If you’ve got that set up as your SDK, you can turn this Spring AI application into an operating system and architecture specific native image with ease:

./mvnw -DskipTests -Pnative native:compile

This takes a minute or so on most machines but once it is done, you can run the binary with ease.

./target/mongodb

This program will start up in a fraction of the time that it did on the JVM. You might want to comment on the ApplicationRunner we created earlier since it's going to do IO on startup time, significantly delaying that startup. On my machine, it starts up in less than a tenth of a second.

Even better, you should observe that the application takes a very small fraction of the RAM it would've otherwise taken on the JVM.

Containerize for Docker

“That’s all very well and good,” you might say, “but I need to get this running on any cloud platform, and that means getting it into the shape of a Docker image.” Easy!

./mvnw -DskipTests -Pnative spring-boot:build-image

Stand back. This might take another minute still. When it finishes, you’ll see it’s printed out the name of the Docker image that’s been generated.

You can run it, remembering to override the hosts and ports of things it would've referenced on your host.

We’re on macOS, and amazingly, this application, when run on a macOS virtual machine emulating Linux, runs even faster (and right from the jump, too) then it would’ve on macOS directly. Amazing!

Observability

This application’s so darn good I’ll bet it’ll make headlines, just like our dog Prancer. And when that happens, you’d be well advised to keep an eye on your system resources and, importantly, the token count. All requests to an LLM have a cost—at least one of complexity, if not dollars and cents.

Spring Boot Actuator, powered by Micrometer, provides metrics out of the box.

Access the metrics endpoint to monitor token usage and other key indicators:

http://localhost:8080/actuator/metrics

Nice! You can use Micrometer to forward those metrics to your MongoDB time-series database to get a single pane of glass, a dashboard.

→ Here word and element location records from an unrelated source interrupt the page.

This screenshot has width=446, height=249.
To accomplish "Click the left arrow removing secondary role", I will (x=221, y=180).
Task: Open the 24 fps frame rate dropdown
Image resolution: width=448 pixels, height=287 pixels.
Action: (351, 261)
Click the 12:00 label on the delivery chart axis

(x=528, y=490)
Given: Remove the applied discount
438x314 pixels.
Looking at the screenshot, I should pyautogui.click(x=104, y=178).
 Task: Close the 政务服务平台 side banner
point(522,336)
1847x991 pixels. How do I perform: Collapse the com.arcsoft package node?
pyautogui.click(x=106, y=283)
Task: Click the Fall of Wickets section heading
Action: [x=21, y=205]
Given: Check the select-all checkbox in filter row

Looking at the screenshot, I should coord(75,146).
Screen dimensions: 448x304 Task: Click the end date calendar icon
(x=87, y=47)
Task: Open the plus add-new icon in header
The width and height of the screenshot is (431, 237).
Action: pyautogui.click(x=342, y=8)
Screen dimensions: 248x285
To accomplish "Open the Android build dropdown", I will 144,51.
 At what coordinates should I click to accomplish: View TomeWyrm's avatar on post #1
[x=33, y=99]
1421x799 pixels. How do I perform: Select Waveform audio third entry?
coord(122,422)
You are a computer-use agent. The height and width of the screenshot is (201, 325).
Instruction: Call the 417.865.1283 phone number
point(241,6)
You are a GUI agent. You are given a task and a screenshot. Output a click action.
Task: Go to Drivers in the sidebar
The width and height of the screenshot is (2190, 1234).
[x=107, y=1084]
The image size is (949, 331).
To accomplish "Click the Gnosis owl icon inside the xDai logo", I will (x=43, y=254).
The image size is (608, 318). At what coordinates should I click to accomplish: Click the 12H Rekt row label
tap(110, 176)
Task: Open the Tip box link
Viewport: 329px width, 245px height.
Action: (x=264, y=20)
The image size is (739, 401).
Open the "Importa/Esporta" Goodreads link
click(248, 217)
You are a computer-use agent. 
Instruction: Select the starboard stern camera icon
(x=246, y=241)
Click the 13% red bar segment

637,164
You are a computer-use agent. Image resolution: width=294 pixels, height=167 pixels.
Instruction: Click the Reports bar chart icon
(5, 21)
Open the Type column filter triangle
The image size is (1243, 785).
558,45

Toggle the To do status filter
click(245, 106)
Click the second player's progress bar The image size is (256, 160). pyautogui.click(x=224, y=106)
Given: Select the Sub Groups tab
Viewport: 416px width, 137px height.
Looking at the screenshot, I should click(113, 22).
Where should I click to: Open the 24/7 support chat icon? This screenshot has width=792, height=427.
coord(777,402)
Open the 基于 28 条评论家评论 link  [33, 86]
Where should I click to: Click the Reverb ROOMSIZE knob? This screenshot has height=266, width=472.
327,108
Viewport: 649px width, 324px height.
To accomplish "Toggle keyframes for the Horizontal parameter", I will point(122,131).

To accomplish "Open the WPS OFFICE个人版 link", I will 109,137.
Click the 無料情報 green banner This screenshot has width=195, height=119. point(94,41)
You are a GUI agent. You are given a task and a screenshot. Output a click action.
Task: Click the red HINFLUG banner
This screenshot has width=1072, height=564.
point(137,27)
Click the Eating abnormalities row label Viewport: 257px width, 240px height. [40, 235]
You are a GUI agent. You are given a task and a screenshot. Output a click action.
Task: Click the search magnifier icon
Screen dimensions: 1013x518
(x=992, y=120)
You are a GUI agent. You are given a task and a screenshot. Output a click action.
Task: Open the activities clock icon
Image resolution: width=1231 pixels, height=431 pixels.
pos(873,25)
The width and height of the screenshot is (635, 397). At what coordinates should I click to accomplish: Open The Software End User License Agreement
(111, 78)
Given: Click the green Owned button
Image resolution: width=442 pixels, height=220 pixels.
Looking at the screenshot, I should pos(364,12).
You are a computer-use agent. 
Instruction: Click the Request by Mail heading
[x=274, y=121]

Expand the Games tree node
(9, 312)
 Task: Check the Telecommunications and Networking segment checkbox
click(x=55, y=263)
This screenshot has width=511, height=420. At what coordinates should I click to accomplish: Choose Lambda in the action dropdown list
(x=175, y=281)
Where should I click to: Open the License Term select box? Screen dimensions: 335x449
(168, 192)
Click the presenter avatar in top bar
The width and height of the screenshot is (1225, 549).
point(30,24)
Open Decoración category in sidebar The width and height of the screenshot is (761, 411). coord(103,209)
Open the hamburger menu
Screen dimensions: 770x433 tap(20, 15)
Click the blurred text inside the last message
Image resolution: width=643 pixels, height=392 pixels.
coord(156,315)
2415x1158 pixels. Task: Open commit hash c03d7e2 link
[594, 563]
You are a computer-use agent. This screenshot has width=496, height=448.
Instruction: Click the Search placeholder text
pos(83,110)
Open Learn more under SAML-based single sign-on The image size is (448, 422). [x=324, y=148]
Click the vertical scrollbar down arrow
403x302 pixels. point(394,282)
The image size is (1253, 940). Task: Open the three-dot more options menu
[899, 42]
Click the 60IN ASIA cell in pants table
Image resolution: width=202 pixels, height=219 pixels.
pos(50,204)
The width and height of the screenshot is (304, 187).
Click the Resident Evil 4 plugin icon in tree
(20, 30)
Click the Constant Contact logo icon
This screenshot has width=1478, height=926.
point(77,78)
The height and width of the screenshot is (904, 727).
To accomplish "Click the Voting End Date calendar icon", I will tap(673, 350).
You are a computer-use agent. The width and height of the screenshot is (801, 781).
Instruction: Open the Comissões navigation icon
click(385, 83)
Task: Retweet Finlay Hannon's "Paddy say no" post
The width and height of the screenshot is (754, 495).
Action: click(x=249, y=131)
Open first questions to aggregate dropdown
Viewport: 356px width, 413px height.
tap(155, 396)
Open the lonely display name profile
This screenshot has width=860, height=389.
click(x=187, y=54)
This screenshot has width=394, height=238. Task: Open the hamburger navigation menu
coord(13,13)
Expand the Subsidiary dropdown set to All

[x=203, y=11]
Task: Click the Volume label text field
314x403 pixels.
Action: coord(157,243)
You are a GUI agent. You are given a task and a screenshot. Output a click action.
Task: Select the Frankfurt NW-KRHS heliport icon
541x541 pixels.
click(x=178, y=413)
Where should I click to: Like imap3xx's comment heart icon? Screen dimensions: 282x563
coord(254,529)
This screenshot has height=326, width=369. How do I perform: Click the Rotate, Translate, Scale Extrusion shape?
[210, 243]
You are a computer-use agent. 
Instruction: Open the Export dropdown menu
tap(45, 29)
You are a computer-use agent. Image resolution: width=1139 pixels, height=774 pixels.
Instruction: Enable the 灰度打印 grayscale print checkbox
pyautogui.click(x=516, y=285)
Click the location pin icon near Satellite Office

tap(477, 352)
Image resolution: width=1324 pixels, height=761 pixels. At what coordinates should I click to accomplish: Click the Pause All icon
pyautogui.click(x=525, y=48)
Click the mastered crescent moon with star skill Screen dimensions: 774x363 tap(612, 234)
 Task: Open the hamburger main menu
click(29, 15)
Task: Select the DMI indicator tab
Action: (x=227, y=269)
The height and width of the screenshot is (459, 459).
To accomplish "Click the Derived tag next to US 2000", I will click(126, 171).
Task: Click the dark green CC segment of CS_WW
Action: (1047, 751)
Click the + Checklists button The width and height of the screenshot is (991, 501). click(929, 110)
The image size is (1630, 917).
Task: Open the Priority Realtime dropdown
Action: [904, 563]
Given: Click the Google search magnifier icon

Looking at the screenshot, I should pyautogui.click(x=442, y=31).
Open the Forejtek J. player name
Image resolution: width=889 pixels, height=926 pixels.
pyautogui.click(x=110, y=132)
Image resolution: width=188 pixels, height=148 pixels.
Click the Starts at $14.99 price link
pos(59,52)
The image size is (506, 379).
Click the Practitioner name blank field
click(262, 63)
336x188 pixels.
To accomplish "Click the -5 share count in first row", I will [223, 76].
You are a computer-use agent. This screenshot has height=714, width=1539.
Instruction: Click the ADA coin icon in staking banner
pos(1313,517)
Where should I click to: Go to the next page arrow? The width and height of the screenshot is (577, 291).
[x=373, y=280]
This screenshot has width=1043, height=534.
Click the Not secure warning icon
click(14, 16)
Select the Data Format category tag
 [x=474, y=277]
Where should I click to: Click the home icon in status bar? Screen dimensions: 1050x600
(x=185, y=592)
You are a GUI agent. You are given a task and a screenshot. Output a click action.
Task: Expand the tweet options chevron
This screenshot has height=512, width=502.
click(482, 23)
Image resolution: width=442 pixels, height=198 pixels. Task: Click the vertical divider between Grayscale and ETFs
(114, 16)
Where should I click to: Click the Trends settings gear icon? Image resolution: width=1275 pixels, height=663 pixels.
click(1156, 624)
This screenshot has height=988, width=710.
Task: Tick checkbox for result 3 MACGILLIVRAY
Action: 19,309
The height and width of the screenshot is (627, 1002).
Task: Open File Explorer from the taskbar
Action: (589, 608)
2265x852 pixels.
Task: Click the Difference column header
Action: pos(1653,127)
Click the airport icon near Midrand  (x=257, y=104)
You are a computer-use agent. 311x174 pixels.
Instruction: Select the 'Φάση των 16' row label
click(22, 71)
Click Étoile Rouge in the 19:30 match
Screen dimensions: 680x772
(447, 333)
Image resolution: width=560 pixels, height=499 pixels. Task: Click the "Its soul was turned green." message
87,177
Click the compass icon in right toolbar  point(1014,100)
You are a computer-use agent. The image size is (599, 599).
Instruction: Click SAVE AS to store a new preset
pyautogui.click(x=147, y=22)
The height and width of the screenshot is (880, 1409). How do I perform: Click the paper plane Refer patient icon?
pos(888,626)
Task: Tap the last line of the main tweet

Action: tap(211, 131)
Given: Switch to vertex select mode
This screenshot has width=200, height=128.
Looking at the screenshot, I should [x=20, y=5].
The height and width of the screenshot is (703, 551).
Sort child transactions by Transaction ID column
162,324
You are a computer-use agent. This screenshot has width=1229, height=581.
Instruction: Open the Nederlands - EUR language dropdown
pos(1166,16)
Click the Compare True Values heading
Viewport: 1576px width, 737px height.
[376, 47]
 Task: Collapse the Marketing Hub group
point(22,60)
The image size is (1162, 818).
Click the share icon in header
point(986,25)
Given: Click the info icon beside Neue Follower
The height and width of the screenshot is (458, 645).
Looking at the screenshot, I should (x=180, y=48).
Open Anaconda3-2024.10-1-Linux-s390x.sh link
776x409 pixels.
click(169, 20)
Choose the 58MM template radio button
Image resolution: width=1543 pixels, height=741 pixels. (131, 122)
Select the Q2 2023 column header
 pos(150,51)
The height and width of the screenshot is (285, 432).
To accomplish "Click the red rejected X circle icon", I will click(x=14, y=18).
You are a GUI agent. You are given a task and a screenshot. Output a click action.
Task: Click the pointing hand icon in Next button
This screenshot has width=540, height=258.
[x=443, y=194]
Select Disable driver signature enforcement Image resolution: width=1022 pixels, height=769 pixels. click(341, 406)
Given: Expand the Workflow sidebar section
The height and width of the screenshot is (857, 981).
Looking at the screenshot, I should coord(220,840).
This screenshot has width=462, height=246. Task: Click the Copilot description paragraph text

MongoDB Atlas: Fully managed and scalable

MongoDB Atlas is the managed cloud service for MongoDB, offering scalability and high availability across multiple cloud providers. With Atlas, MongoDB handles backups, monitoring, upgrades, and patches—letting you focus on building your application, not maintaining infrastructure. If managing databases isn’t core to your business, why not delegate it to the people who built MongoDB?

Conclusion

There you have it! You've just built a production-worthy, AI-ready, Spring AI- and MongoDB-powered application in no time at all. We’ve only begun to scratch the surface. Check out Spring AI 1.0 at the Spring Initializr today and learn more about MongoDB Atlas and the vector store support.

If you want to see more about what you can do with MongoDB, Spring, and AI, check out our tutorial on building a real-time AI fraud detection system with Spring Kafka and MongoDB. If you’re more interested in just getting started with Spring and MongoDB, we have a tutorial on that too!

Top comments (5)

Dotallio • May 20

Really loved how you broke down the RAG workflow and tied Spring AI with MongoDB so clearly - it actually feels doable now. Have you tried adapting this to more complex document types or other real-world use-cases beyond the demo?

Tim Kelly • May 20

Thank you! This is just the beginning. With Spring AI being GA now, we'll be exploring more advanced use cases that you can use and bring to production. Stay tuned!

Nevo David • May 21

pretty cool seeing spring and ai getting so close like this - honestly, every time stuff gets easier for regular devs it kinda changes the game for me. you think plugging all this ai into old school stacks will eventually be the norm?

Taki • May 21

Thanks

Mohammed Salah • May 23

Thank you so much for the amazing content. I would be grateful if you have an idea on how we can do the same thing but with a SQL databases, or it would be so much hassle to migrate a full data warehouse that is based on SQL to document based DB like Mongo. Thanks again.